High-yield takeaway: For rare AR disease, carrier frequency ≈ 2q, not q.
B. 1/200 — Correct
This reflects:
- q² = 1/10,000 → q = 1/100
- carrier frequency ≈ 2q = 1/50
- affected given two carriers = 1/4
- (1/50)(1/4) = 1/200
C. 1/100 — Forgetting the 1/4
How you get it:
- You compute father’s carrier risk correctly as 1/50, but then assume that if dad is a carrier, the child is automatically affected.
Reality:
- Two carriers produce:
- 1/4 affected
- 1/2 carriers
- 1/4 unaffected non-carriers
High-yield takeaway: In AR inheritance with two carriers, affected risk is always 25% per pregnancy.
D. 1/50 — This is the father’s carrier probability, not the baby’s disease risk
How you get it:
- You stop after finding 2pq ≈ 1/50.
Why it’s wrong:
- The question asks the probability of an affected child, which requires multiplying by 1/4 after confirming paternal carrier status.

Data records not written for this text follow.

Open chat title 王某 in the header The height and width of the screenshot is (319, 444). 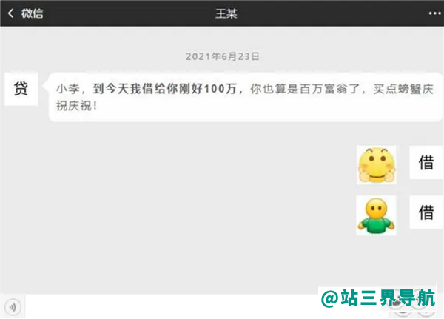click(226, 13)
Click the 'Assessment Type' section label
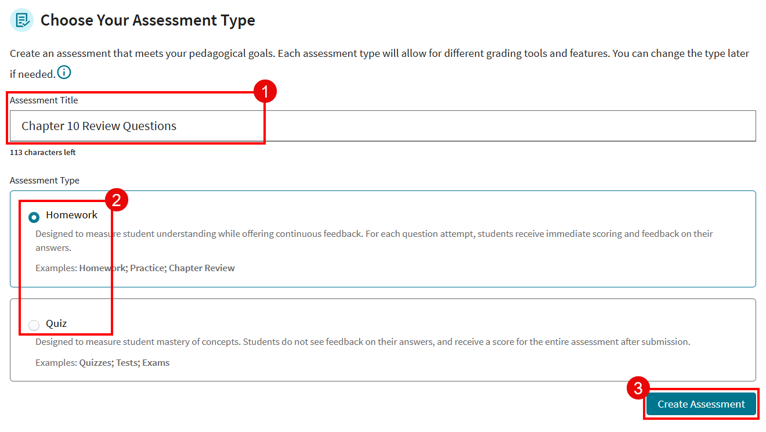This screenshot has width=766, height=432. pyautogui.click(x=45, y=181)
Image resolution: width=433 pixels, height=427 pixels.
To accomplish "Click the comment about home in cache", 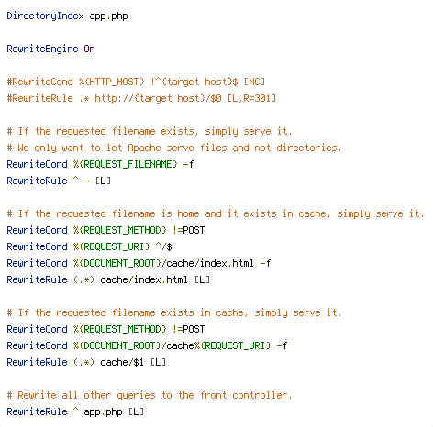I will coord(216,214).
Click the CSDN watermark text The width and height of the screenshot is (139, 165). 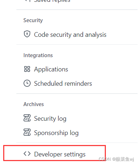pyautogui.click(x=116, y=159)
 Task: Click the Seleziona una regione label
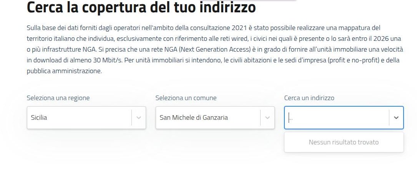pos(58,98)
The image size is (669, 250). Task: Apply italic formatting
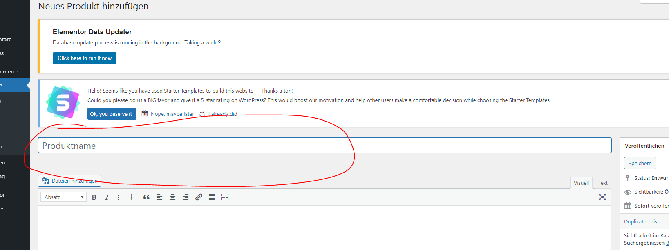click(107, 197)
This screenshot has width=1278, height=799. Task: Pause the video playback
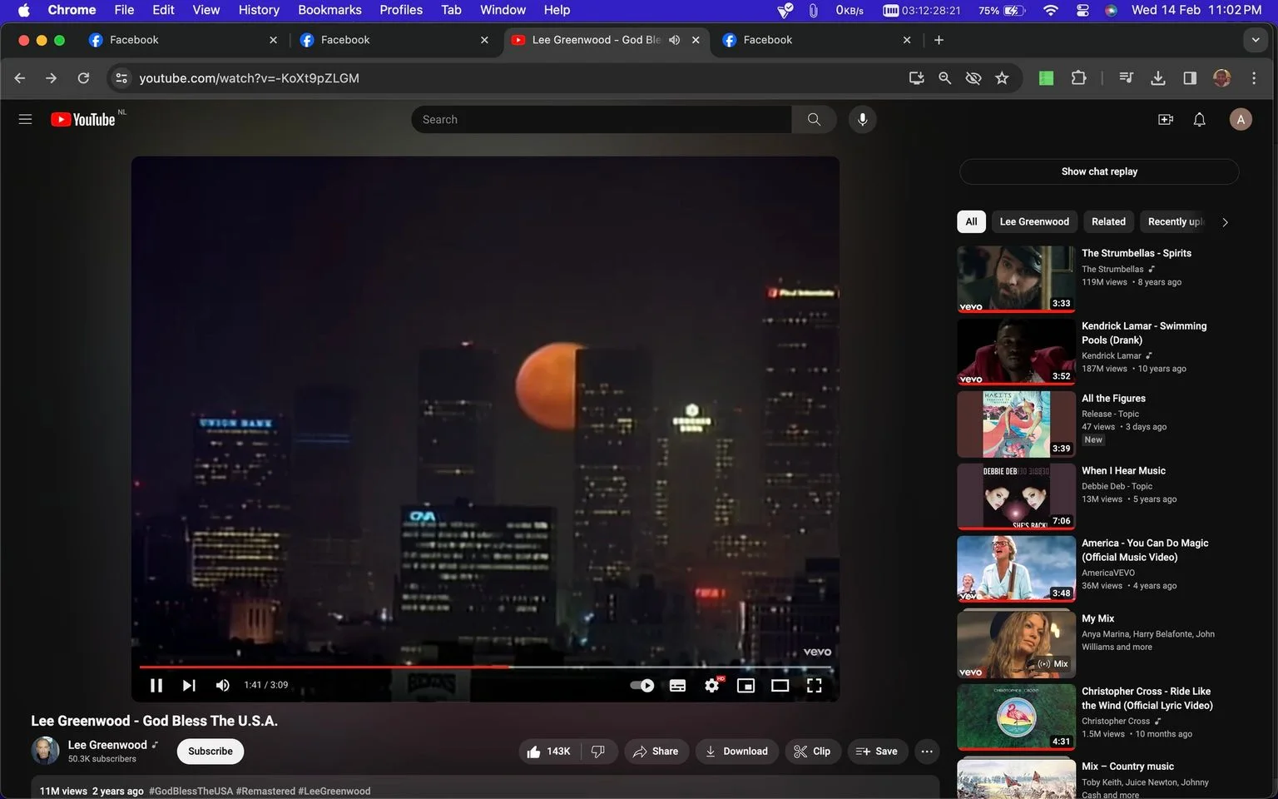(x=156, y=685)
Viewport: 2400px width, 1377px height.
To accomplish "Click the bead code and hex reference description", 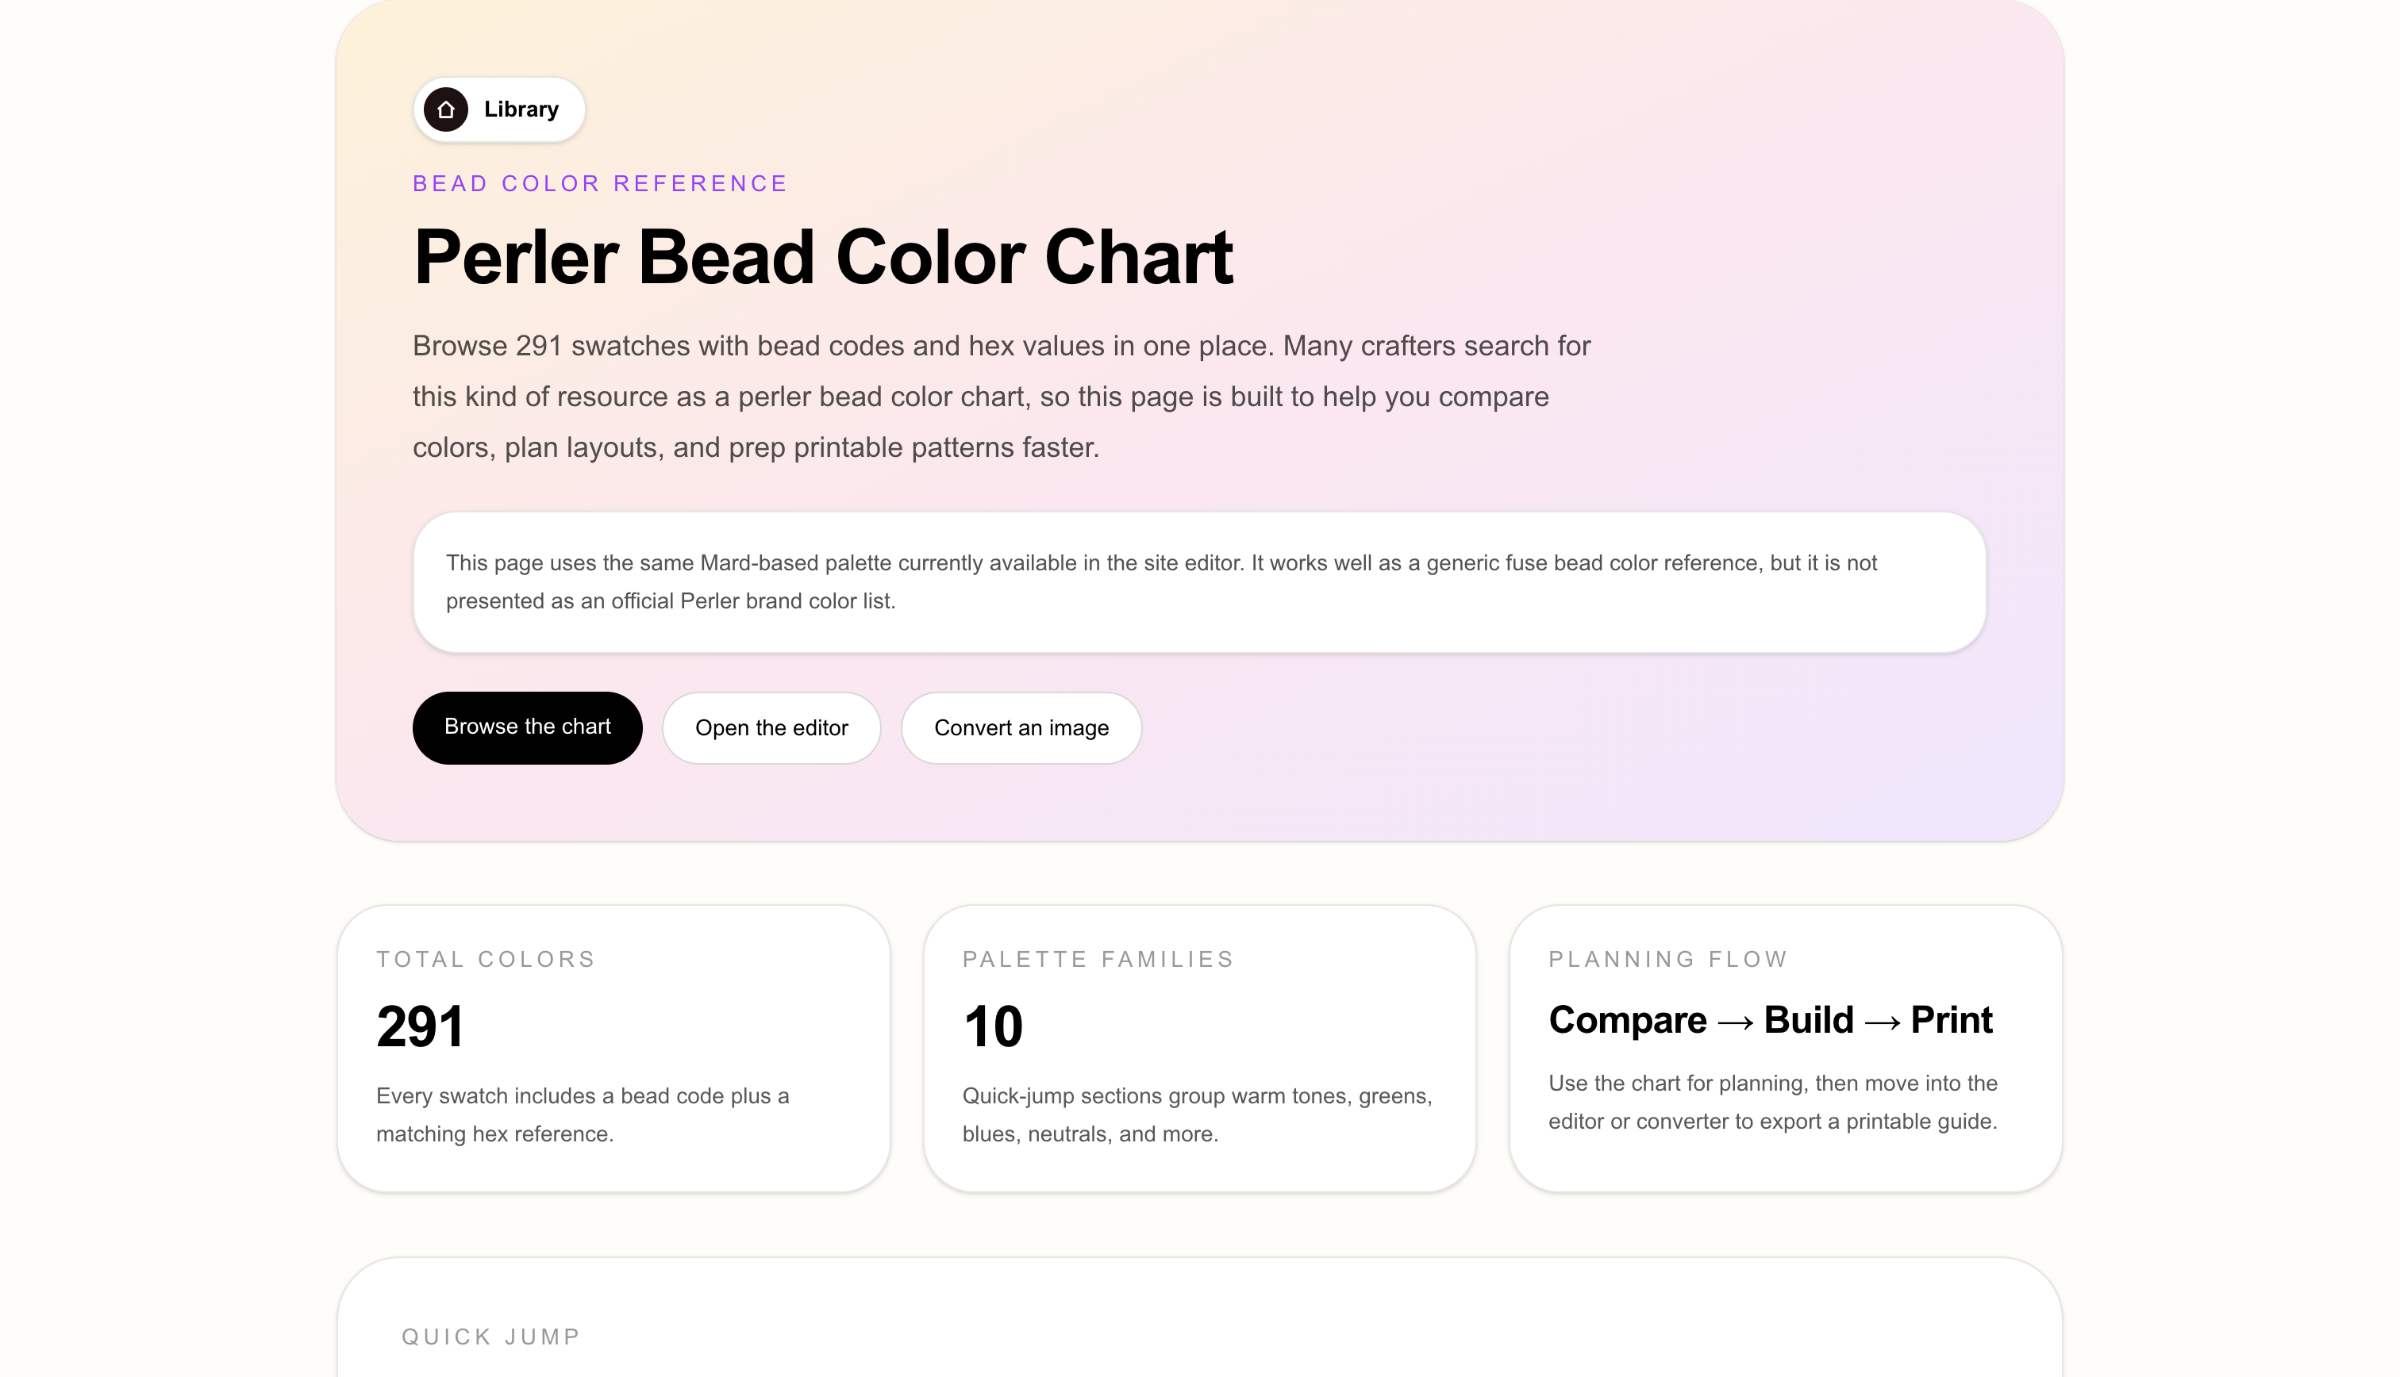I will click(583, 1114).
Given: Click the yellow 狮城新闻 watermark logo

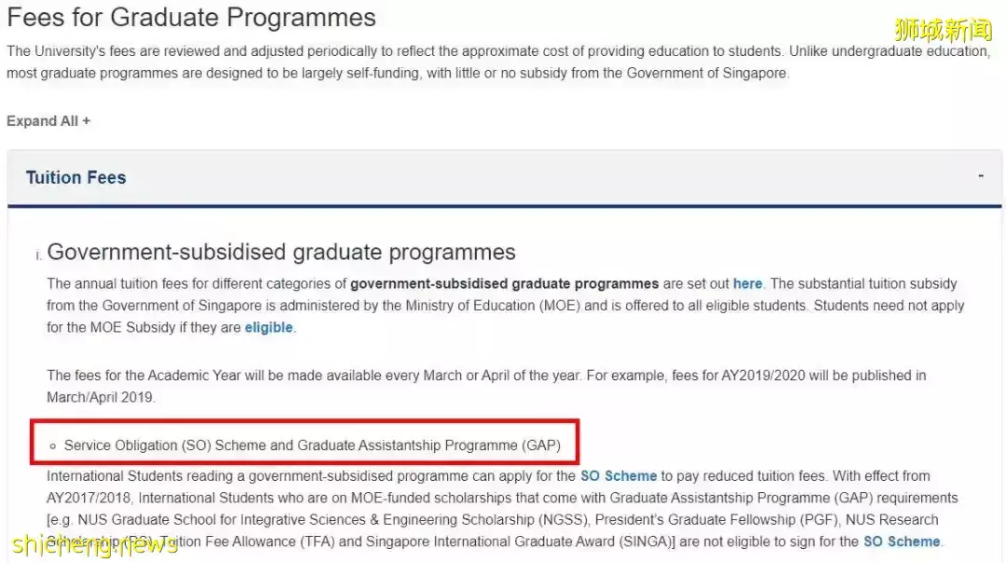Looking at the screenshot, I should [x=943, y=29].
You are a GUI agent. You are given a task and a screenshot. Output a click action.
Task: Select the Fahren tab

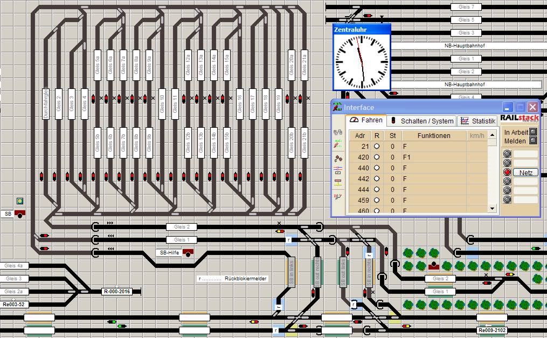366,121
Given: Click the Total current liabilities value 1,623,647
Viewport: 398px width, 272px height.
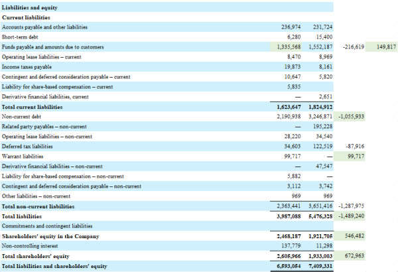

High-yield takeaway: When one parent is a known carrier, the workflow is:
- Use HWE to get partner carrier frequency
- Multiply by 1/4
E. 1/10,000 — Mixing up population incidence with this couple’s risk
How you get it:
- You assume the child’s risk equals the population disease frequency.
Why it’s wrong:
- This couple is higher risk than the general population because mom is a known carrier.
High-yield takeaway: Once you’re told a parent is a carrier, you’re no longer dealing with a “random newborn”—you’re doing conditional probability.
High-Yield Hardy-Weinberg Facts (USMLE Gold)
The core equations
- p + q = 1
- p² + 2pq + q² = 1
- p²: homozygous normal
- 2pq: heterozygous carriers
- q²: homozygous affected (for AR disease)
Classic AR approximation for rare diseases
If the disease is rare, q is small, so p ≈ 1:
- 2pq ≈ 2q
- carrier frequency ≈ 2 × √(incidence)
When Hardy-Weinberg assumptions matter
HWE assumes:
- Large population
- Random mating
- No mutation
- No migration
- No natural selection
USMLE loves scenarios that violate “random mating,” e.g.:
- Consanguinity → increases homozygosity → increases AR disease risk beyond HWE expectations
- Founder effect (e.g., Ashkenazi Jewish populations with Tay-Sachs) → changes allele frequencies
- Selection (e.g., sickle cell trait advantage in malaria regions) → alters expected genotype distribution
Common Step pitfalls
- Treating q as carrier frequency
- Forgetting the 1/4 Mendelian risk
- Using population incidence even when given a known carrier in the family
- Forgetting that HWE applies to populations, not individual families—until you use it to estimate a partner’s carrier status
Quick “Exam-Day” Template
If vignette says: AR disease incidence = q², and one partner is a known carrier:
- Compute q = √(q²)
- Estimate carrier frequency ≈ 2q
- Multiply:
For this question: q = 0.01 → risk ≈ 0.005 = 1/200.